About this task: Every entry should be duplicated verbatim, and no picture may appear in the copy.

Provided records:
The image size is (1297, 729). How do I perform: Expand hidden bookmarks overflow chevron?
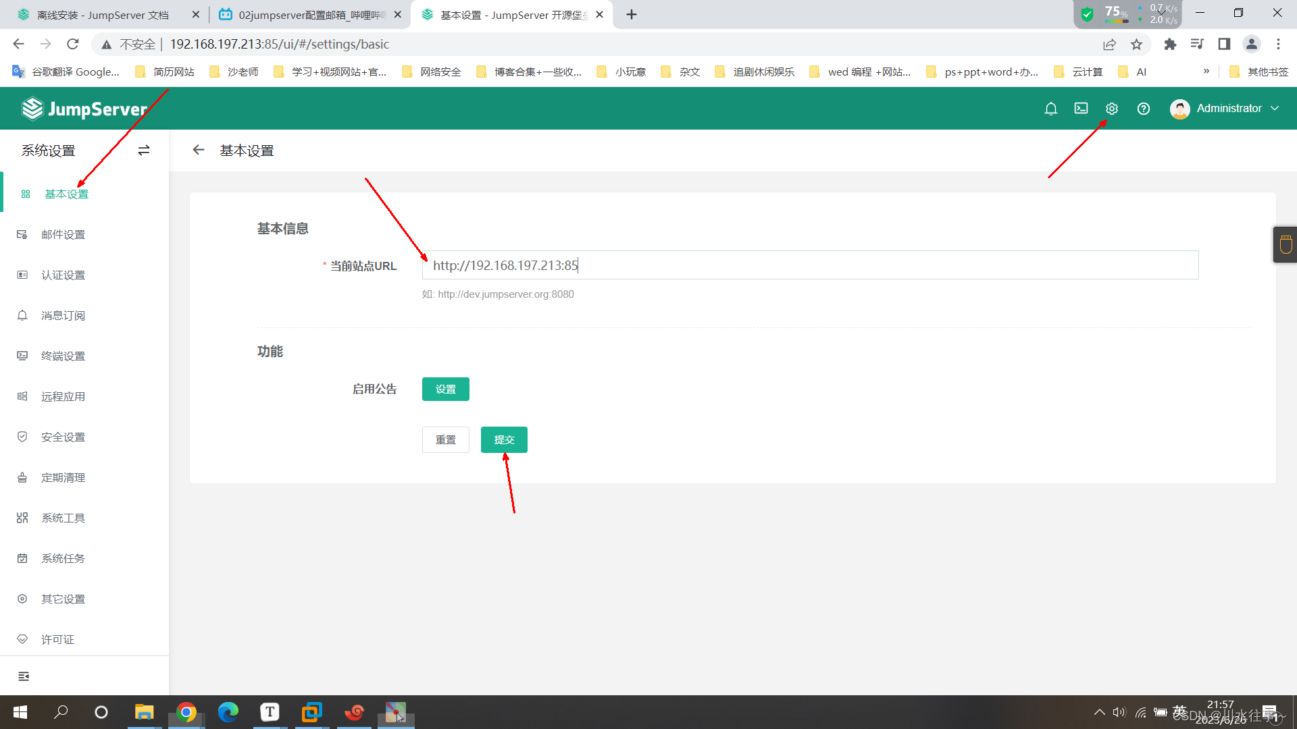1206,72
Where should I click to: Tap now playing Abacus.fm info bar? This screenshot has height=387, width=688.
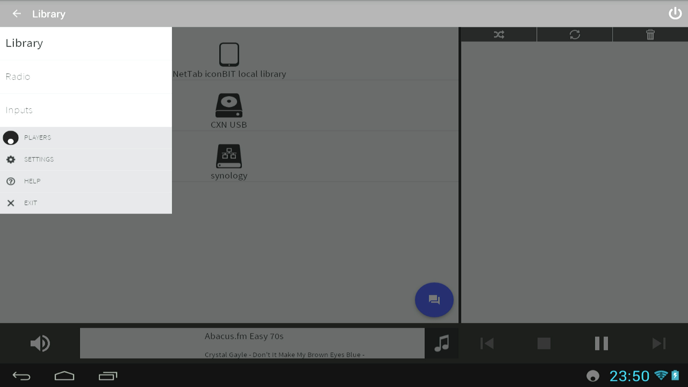tap(252, 343)
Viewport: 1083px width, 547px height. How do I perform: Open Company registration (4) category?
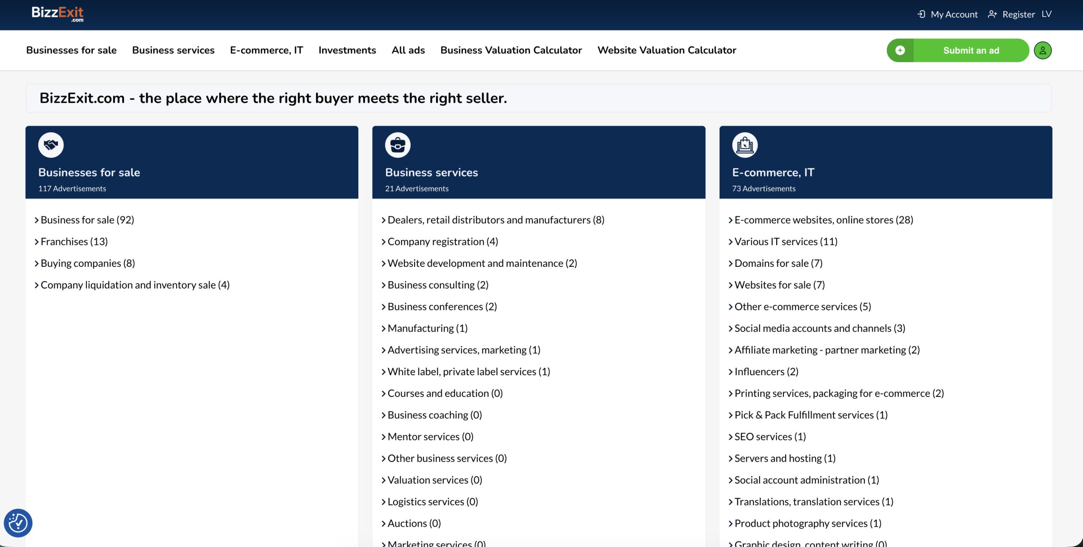click(x=443, y=242)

Solved exercise:
The image size is (1297, 729). How do I perform: Expand hidden bookmarks overflow chevron?
1206,72
Where should I click to: Tap now playing Abacus.fm info bar? This screenshot has height=387, width=688.
tap(252, 343)
Viewport: 1083px width, 547px height. How do I perform: Open Company registration (4) category?
click(x=443, y=242)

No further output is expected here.